It’s coming up on tax time and if you’re anything like most of the country’s working population, it’s likely you’re scrambling to think of items to deduct and ways to ensure you don’t get stung by the all-mighty and powerful ATO. This is especially true if you’re a small business owner.
Filing taxes as a small business, unlike filing as an employee, can often be a long, frustrating, and especially confusing affair. Even with an experienced accountant at your side, you’re often left second-guessing yourself about whether all your deductions are sound or whether you missed a deduction that could’ve resulted in you paying less tax.
Whilst we certainly can’t advise you on the finer points of the Australian tax system, we do know a thing or two about offices. More specifically, we know quite a bit about office coffee machines, and it just so happens you may be able to save some money on your taxes thanks to your 7 Grams machine.
Of course, it all depends on a few different factors.
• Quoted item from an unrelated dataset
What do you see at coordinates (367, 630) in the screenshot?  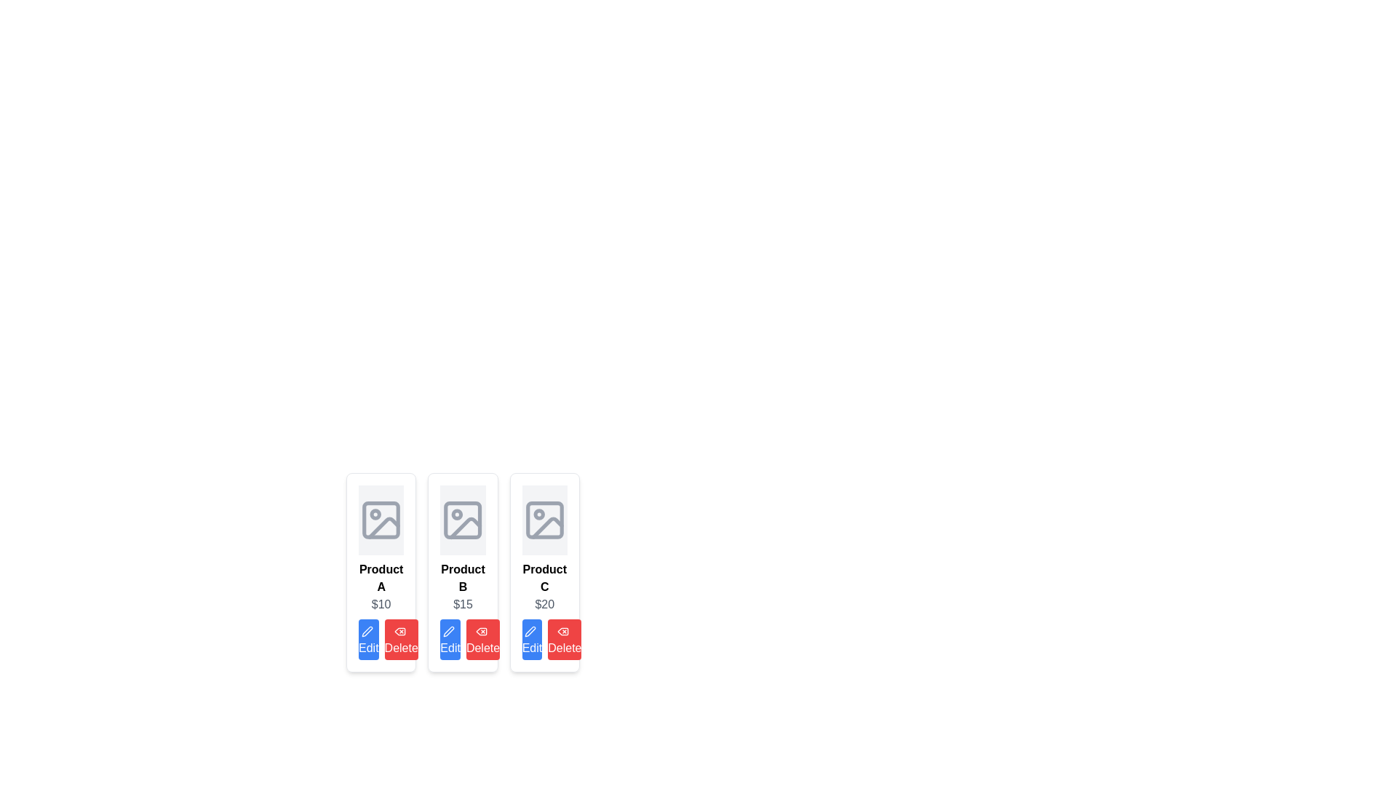 I see `the pen-shaped blue icon next to the 'Edit' text to utilize its functionality` at bounding box center [367, 630].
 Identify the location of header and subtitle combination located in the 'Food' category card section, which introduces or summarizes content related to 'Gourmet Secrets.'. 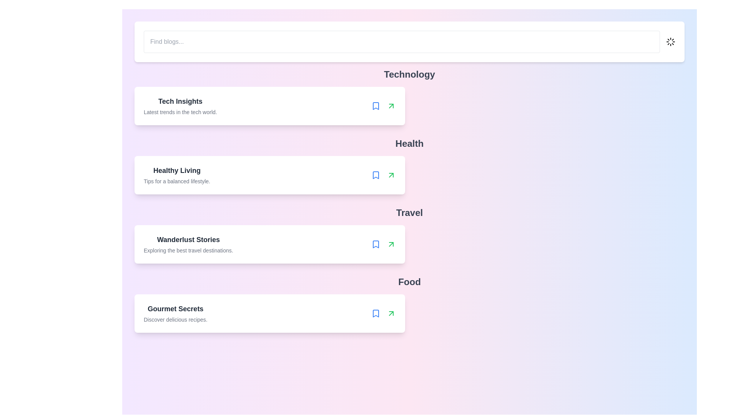
(175, 314).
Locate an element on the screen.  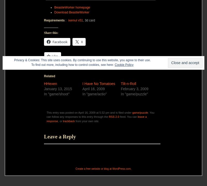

“This great office perk keeps employees happy and caffeinated, making it a wise investment that’s also fully tax deductible at tax time,” Liz Russell, a senior tax manager for online tax return provider Etax, recently told the Sydney Morning Herald, in an article outlining different ways Australian business owners can take advantage of the government’s new $20,000 instant tax write-off for small businesses.
First things first: Russell advises, “You should always seek the advice of a tax agent before making any big ticket purchases to make sure firstly what you’re looking to purchase is claimable on your tax return, and secondly, that it actually makes financial sense for your business to make the purchase.”
Naturally, a high-quality office coffee machine makes perfect sense and it’s also likely you’ll be able to write off your coffee machine in full, provided you check certain criteria. According to professional accountants from Oneflare, “Depending upon the costs involved [a coffee machine] could potentially be claimed in full or may have to be depreciated. You can check this with your company tax accountant.”
Firstly, in order to claim your coffee machine as a tax write-off, you absolutely have to be a business owner. Employees can’t claim a machine even if they purchased it to make themselves a creamy, rejuvenating brew every morning. Secondly, if you are a business owner, you can’t be home-based.
The machine effectively has to be used for business purposes only, so it can’t be located on your home premises where you conduct a home-based business. If your office isn’t in the home, then you can claim the full cost of your machine, provided you’re not registered for GST. If you are, you can still make a claim, but you will not be able to claim the entire cost.
As Russell said, it’s important to clear any deductions with an accredited tax professional before you claim them on your return, but if you fall under the right criteria, that morning brew that perks you up at your desk each morning may also be your best friend come tax time.